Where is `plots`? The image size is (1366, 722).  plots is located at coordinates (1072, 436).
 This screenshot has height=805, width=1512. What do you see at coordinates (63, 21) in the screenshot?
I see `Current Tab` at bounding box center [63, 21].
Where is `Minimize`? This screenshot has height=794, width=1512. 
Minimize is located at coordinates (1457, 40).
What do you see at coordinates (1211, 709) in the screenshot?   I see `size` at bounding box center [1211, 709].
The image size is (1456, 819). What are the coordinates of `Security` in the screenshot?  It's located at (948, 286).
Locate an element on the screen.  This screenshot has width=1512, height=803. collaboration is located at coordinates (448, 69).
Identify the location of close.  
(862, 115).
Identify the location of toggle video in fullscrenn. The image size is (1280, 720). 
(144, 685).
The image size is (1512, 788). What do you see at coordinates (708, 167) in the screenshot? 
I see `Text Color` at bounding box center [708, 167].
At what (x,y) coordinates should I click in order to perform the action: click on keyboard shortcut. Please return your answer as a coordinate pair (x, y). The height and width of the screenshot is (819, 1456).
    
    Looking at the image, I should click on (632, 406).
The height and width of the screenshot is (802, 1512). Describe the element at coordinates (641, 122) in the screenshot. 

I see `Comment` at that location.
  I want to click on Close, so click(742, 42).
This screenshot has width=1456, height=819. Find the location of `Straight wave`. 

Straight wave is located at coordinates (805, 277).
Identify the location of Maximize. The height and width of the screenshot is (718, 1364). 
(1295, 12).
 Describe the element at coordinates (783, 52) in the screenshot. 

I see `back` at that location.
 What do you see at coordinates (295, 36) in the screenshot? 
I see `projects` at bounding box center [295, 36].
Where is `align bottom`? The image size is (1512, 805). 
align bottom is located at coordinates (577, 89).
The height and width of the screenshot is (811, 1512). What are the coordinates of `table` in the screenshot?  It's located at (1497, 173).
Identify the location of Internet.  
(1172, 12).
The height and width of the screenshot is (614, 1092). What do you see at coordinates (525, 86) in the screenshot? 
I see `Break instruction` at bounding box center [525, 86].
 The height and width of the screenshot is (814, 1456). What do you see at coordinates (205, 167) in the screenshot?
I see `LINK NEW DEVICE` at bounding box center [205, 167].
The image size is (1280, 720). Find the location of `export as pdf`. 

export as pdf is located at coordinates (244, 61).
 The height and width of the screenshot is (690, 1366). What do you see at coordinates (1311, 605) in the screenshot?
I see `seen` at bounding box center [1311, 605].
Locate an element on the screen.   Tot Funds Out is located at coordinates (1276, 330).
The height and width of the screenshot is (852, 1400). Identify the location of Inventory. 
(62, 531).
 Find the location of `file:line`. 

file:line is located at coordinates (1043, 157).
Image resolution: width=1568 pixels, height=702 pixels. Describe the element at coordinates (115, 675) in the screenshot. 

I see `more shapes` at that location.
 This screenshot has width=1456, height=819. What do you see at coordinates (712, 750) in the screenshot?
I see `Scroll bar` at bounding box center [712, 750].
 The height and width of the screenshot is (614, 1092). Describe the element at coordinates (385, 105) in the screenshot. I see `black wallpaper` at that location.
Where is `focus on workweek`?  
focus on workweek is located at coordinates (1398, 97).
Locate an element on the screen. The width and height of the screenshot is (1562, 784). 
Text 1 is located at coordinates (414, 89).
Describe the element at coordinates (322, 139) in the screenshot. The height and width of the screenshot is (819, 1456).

........

__Exercise objective__
Copy the material above word for word, from the line with "The image size is (1512, 788)." through the line with "center [295, 36].", including both of those lines.

__Completed exercise__
The image size is (1512, 788). What do you see at coordinates (708, 167) in the screenshot? 
I see `Text Color` at bounding box center [708, 167].
At what (x,y) coordinates should I click in order to perform the action: click on keyboard shortcut. Please return your answer as a coordinate pair (x, y). The height and width of the screenshot is (819, 1456).
    
    Looking at the image, I should click on (632, 406).
The height and width of the screenshot is (802, 1512). Describe the element at coordinates (641, 122) in the screenshot. 

I see `Comment` at that location.
  I want to click on Close, so click(742, 42).
This screenshot has width=1456, height=819. Find the location of `Straight wave`. 

Straight wave is located at coordinates (805, 277).
Identify the location of Maximize. The height and width of the screenshot is (718, 1364). 
(1295, 12).
 Describe the element at coordinates (783, 52) in the screenshot. 

I see `back` at that location.
 What do you see at coordinates (295, 36) in the screenshot? 
I see `projects` at bounding box center [295, 36].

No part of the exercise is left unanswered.